Die Wirtschaft spricht von Aufschwung. Die Zahl der Arbeitslosen steigt.

Kann man unter diesen Vorzeichen den 1. Mai 1984 als Fest der Arbeit feiern?

Ein Blick auf die Geschichte zeigt, daß diese Feier immer verbunden war mit dem Wissen um die Probleme der Arbeitswelt — Arbeitsleid, Krisen und Konflikte -, aber auch mit politischen Forderungen, für deren Durchsetzung man kämpfte, deren Erreichung gefeiert wurde.

Bis vor wenigen Jahren konnte man sich der Illusion hingeben, diese Ziele seien erreicht, der 1. Mai könnte zur bloßen Erinnerungsfeier an die heroischen Zeiten der Arbeiterbewegung werden.

Heute, angesichts von Krise und drohender Arbeitslosigkeit, scheint vieles von dem, was mühsam erkämpft wurde, wieder verlorenzugehen:

Um überhaupt einen Arbeitsplatz zu bekommen, sind viele bereit, auch inhumane Arbeitsbedingungen auf sich zu nehmen,

Und um den eigenen Arbeitsplatz zu sichern, werden Gastarbeiter nach Hause und ältere Mitarbeiter in Pension geschickt.

Aus Angst um Arbeitsplätze stiöimt man ein in den Ruf nach besserer Auslastung der Maschinen — mit der Folge inhumaner Arbeitszeiten; nach „Erhaltung der Wettbewerbsfähigkeit" — mit dem Verzicht auf Reallohnerhöhung (oder auch Reallohnverlust), und nach Verbauung auch der letzten Alpentäler und Au-landschaften — um der Arbeitsplätze in der Bauwirtschaft willen. Und letztlich wird es dann auch um der Arbeitsplätze willen einsichtig, daß wir eben Waffen in Länder liefern müssen, in denen die Bevölkerung unterdrückt wird — wenn wir es nicht tun, tun es ja andere?

Kann man unter diesen Vorzeichen das Fest der Arbeit feiern?

Sicher kann man über einzelne Maßnahmen geteilter Meinung sein. Das eigentlich Besorgniserregende ist, wie schnell unter erschwerten Bedingungen die Perspektiven verkümmern und die entscheidenden Leitwerte einer humanen Zukunftsentwicklung preisgegeben werden.

Feiern: Das bedeutet Distanz gewinnen von den alltäglichen Zwängen, sich zurückbesinnen auf das, was „am Anfang war" — im Falle des 1. Mai der Kampf der

Arbeiter für Wahlrecht und Acht-Stunden-Tag.
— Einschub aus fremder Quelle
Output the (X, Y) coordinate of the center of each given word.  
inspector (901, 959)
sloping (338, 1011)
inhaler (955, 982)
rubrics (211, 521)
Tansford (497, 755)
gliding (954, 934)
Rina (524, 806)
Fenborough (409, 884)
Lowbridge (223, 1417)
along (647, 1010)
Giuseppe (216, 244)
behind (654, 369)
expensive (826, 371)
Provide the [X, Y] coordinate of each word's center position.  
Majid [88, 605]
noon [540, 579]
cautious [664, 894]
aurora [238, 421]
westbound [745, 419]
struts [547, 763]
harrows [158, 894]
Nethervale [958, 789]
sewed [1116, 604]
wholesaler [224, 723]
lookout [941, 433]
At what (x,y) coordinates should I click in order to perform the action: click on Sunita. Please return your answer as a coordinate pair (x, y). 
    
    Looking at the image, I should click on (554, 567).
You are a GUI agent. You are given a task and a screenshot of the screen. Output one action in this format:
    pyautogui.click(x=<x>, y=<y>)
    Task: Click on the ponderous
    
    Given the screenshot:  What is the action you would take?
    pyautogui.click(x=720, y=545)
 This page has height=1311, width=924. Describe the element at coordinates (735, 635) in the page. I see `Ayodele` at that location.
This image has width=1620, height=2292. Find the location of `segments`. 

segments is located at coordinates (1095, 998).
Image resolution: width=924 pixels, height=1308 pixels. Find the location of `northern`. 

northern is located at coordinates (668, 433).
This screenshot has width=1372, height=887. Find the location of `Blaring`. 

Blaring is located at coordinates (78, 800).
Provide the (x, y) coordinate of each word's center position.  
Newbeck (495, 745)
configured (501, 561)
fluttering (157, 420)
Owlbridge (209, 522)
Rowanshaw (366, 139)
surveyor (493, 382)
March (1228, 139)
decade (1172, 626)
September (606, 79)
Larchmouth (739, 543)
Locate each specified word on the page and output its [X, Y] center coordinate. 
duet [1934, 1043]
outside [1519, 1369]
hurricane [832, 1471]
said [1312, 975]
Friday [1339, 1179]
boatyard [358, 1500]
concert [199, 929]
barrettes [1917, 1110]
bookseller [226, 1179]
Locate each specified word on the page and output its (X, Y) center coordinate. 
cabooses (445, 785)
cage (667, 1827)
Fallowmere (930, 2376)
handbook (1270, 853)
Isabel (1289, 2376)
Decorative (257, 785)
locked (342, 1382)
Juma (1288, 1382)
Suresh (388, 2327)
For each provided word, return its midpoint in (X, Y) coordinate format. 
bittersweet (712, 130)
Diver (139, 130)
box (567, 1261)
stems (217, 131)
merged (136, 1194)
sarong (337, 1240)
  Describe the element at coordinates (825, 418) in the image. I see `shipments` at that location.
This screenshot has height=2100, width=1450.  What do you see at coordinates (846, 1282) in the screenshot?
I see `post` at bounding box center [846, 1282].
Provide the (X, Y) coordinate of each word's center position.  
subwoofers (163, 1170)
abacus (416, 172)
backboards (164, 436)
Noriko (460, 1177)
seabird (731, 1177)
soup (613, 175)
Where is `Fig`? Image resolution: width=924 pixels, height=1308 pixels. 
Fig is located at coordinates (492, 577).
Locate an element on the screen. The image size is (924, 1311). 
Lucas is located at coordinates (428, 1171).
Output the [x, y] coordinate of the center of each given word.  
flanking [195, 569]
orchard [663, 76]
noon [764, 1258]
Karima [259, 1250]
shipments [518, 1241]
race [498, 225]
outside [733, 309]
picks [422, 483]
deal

Durch das Fest (jedes Fest) wird der geschlossene Kreis einer ökonomisch bestimmten Welt durchlöchert, der Blick auf die größeren Perspektiven frei.

Die geschichtlichen Errungenschaften von Wahlrecht und Acht-Stunden-Tag verweisen dabei genau auf die zentrale Perspektive: daß der Mensch Subjekt der Arbeit werde. Und dies nicht nur als ideales Ziel und Inhalt von Feiertagsreden, sondern Schritt für Schritt im konkreten Alltag der Arbeit.

Aus dem Rückblick auf die Geschichte wird aber auch ein Zweites klar erkennbar: daß diese Ziele nur solidarisch erreicht werden konnten. Auch diese Solidarität droht, unter dem Druck von Krise und Arbeitslosigkeit, verlorenzugehen.

Und doch sind die heute anstehenden Probleme nur solidarisch lösbar. Arbeitslosigkeit kann nicht gelöst werden, indem man die Arbeitslosen einfach ausschließt. Der Weg müßte sein, sie an der vorhandenen Arbeit teilhaben zu lassen, statt sie mit Sozialleistungen (deren Umfang sich bei wachsender Arbeitslosigkeit tendenziell verringert) abzuspeisen.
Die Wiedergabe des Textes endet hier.